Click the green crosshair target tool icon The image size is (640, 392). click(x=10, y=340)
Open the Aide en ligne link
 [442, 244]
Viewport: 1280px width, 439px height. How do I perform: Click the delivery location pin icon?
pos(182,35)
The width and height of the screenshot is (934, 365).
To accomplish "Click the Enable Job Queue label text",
◆ ◆ ◆
Pick out every line of the data above that contains the word "icon", and copy each one in full.

The output.
Click the green crosshair target tool icon The image size is (640, 392). click(x=10, y=340)
Viewport: 1280px width, 439px height. How do I perform: Click the delivery location pin icon?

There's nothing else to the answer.